The stories in this collection by Ted Chiang all deal with our perceptions of the world and how those perceptions may be off or incomplete or … just not the only way to see the world. Sometimes that’s a source of wonder, but it’s also almost always unsettling. If you’ve seen the movie The Arrival, which is based on “Story of Your Life,” you’ll know what I mean. In that story, the main character is a linguist who is asked to communicate with an alien species that has come to Earth. Learning their language then alters her to adopt, at least in part, their perception of the world. The result is lovely in a way, but also tragic.

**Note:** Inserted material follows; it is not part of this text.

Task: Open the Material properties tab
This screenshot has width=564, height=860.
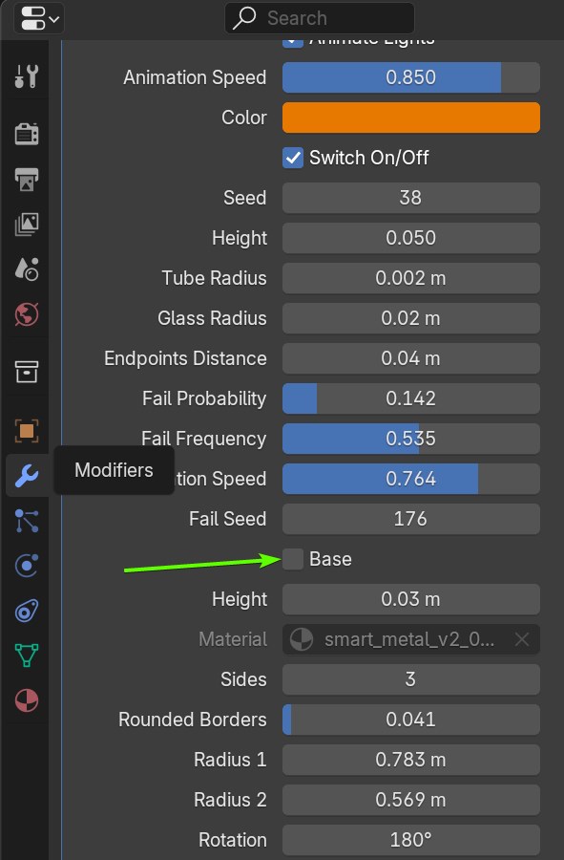Action: coord(27,700)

Other stories deal with our notion of space and the construction of the world, the potential of our own minds, the truth (or not) of mathematics, the act of creating life, the nature of love, and the role of beauty in our perceptions of ourselves and others. Through the stories, we’re encouraged to take those ideas that many of us consider absolute and obvious and consider what it would be like if they were a little squishier. How would that knowledge affect us? What would it mean for the world?

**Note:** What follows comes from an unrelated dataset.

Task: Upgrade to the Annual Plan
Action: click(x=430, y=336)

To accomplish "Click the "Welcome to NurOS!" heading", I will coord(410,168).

I really loved this collection. I tend to like my short stories on the weird side, and although the form of these stories is pretty straightforward, the stories themselves are all strange. Sometimes you know straightaway what kind of though experiment Chiang is engaging in, and in other cases, it takes a while to unfold. Those latter stories, where it isn’t clear, tended to be my favorites, but I liked all these stories in the collection. There wasn’t a complete dud among them.